“The Caribbean is preparing the future,” said David Scott, Professor of Anthropology, Columbia University, as he introduced the second installment of “The Caribbean Digital,” a conference organized by CSSD’s Digital Black Atlantic working group.
Focused on “Histories, Cartographies, Narratives,” the daylong event on the Columbia campus began with Scott’s recollection of a conversation with the Cuban intellectual Roberto Fernandez Retamar about the promising nature of fieldwork centered on communications within and about the Caribbean region. “He didn’t say ‘our future’ or ‘its future’—he said ‘the future,’” clarified Scott.
Presenters proceeded to consider how Caribbean communication networks were global and experimental long before the advent of the Internet and other technologies. Participants also explained how the region poses unique challenges and opportunities for the digital era.
For the “Histories” panel Vincent Brown, Professor of History, African, and African American Studies, Harvard University, presented his interactive website documenting the research amassed in Richard S. Dunn’s A Tale of Two Plantations: Slave Life and Labor in Jamaica and Virginia.

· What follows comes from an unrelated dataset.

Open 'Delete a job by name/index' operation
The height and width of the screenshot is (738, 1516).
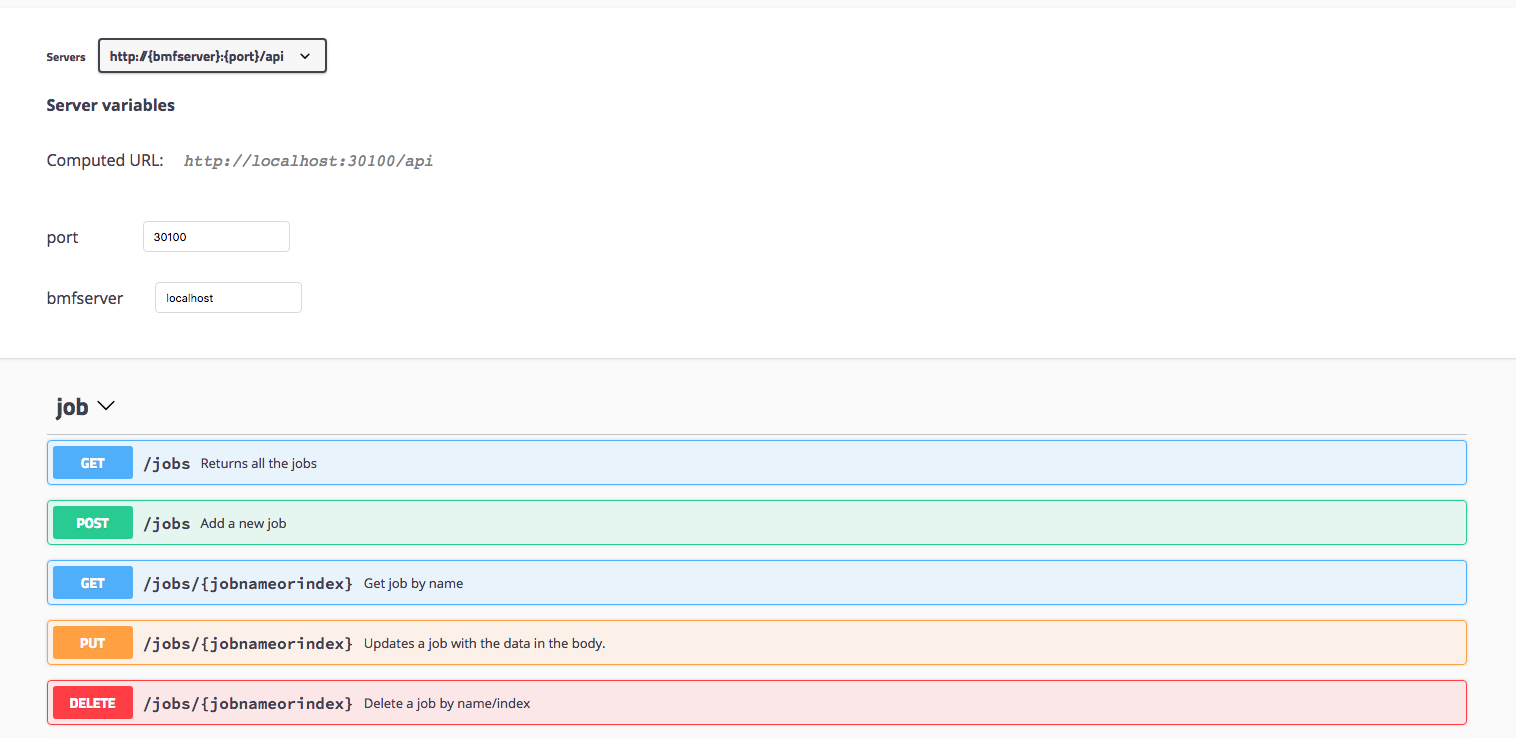447,704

Tracking the lives of more than 400 enslaved individuals—an unprecedented trove of genealogical information—the website foregoes the format of the family tree in favor of visualizations that emphasize belonging and connection across generations and between plantations. Brown ultimately offered a critique of the family tree as a technology first designed to track royal blood and organize patriarchal patterns of inheriting property. Recognizing these limits, Brown advocated for experimentation with new ways to represent the bonds between people who were property and whose families were regularly disrupted by early death and sudden sale.
Laurent Dubois, Professor of History, Duke University and Mary C. Lingold, English doctoral candidate, Duke University, also emphasized the interpretive innovation required to “read” even a single historical document: in this case, Hans Sloane’s transcription of three songs for banjo and percussion performed by Africans in Jamaica in 1688. Though much information is missing in the musical notation, Dubois and Lingold have carefully reconstructed and recorded versions of what these songs might have sounded like, bringing to life the sensory world of late seventeenth-century plantation society. Dubois and Lingold argued against the common misconception that digital humanities projects always aim to “do more, faster;” their project instead promotes the time-honored practice of close reading, deepened by new tools.

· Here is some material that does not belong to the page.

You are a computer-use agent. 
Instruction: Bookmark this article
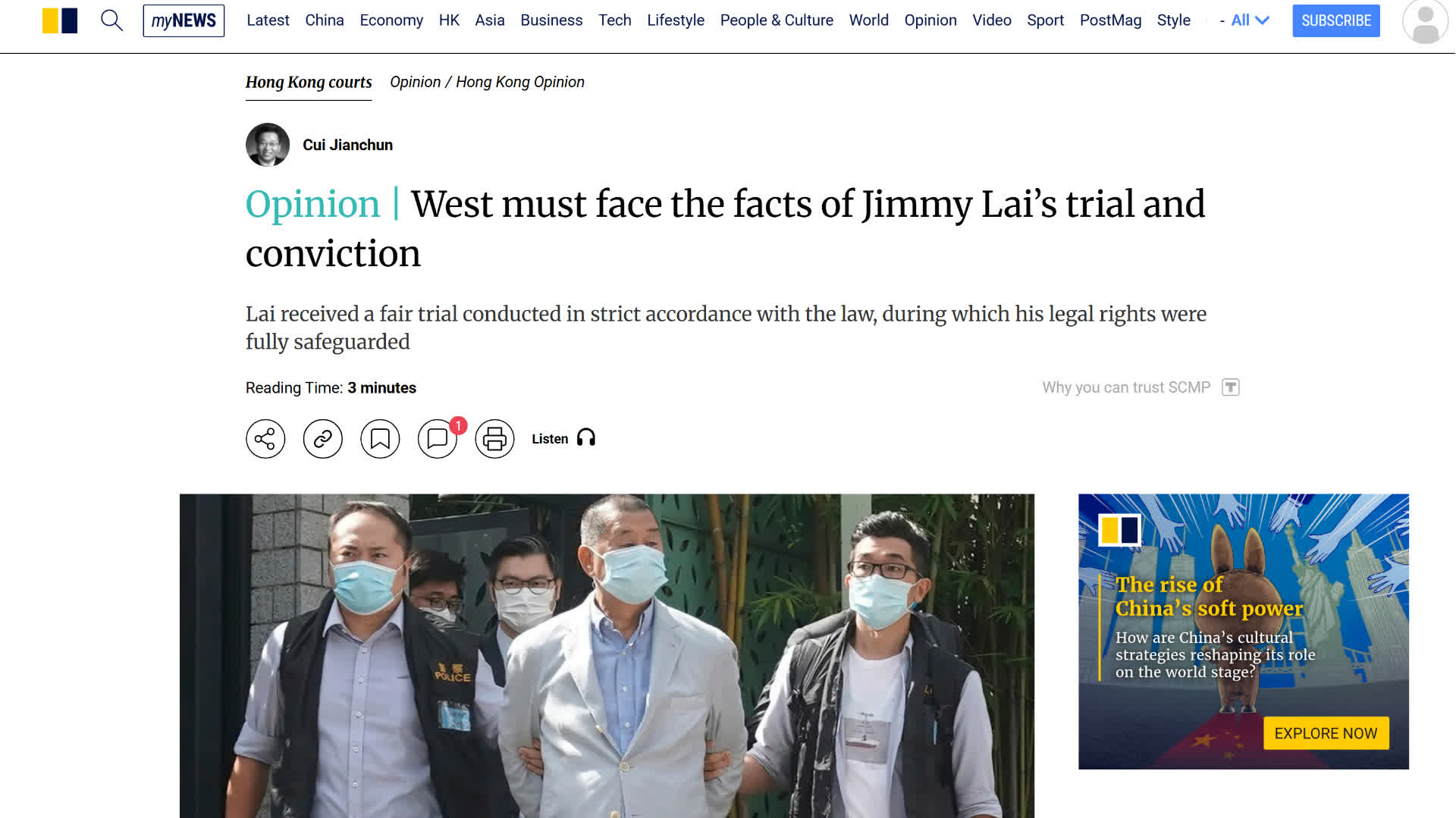(380, 439)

For the panel on “Cartographies,” Alex Gil, Affiliate Faculty, English and Comparative Literature, Columbia University and Kaiama Glover, Associate Professor of French, Barnard College, continued the theme of collaboration in both method and material.
The pair’s joint project-in-progress, “In the Same Boats,” will eventually track the overlapping trajectories of African diasporic intellectuals as they crisscross the Atlantic. Originally inspired by the travels of Rene Depestre to Cuba, Haiti, and Czechoslovakia, Professor Glover conceived of a multimedia platform that would allow her to visualize his intersections in space and time with other migratory artists like Langston Hughes, Josephine Baker, and Alejo Carpentier. Too often, these connections are obscured by the academy’s departmental model, which segregates French, Spanish, English, and Portuguese departments from one another.
Gil and Glover acknowledged that they have a long way to go in realizing their vision, but emphasized the importance of sharing the experimental process behind digital projects. Gil steered the conversation towards the audience and the longevity of digital projects. Building sites using “minimal computing” makes data available even where Internet service is unreliable and helps sites remain flexible as technologies change. Digital projects have the potential to model democratic ethics for scholarly work, even as they demand new skills and more—not less—labor than analog investigations.
The final panel, “Narratives,” consisted of a conversation between the Caribbean artists Robert Antoni and Oonya Kempadoo, moderated by Kelly Baker Josephs, Professor of English, York College/CUNY. Antoni’s project is a digital companion to his most recent novel, As Flies to Whatless Boys, supplementing the traditionally fixed space of the text with dreamlike video sequences. Kempadoo’s project, Naniki, exists wholly online, utilizing the multi-dimensionality of the digital space to form a speculative narrative that raises questions about Caribbean sustainability.
The diverse projects highlighted by the conference prove that digitization—and the quantitative data analysis that makes it possible—does not have to mean scholarship without affect, or history without politics. Learning to use new tools actually gives us the space to ask how the tools we use always condition the knowledge we produce and the stories we tell.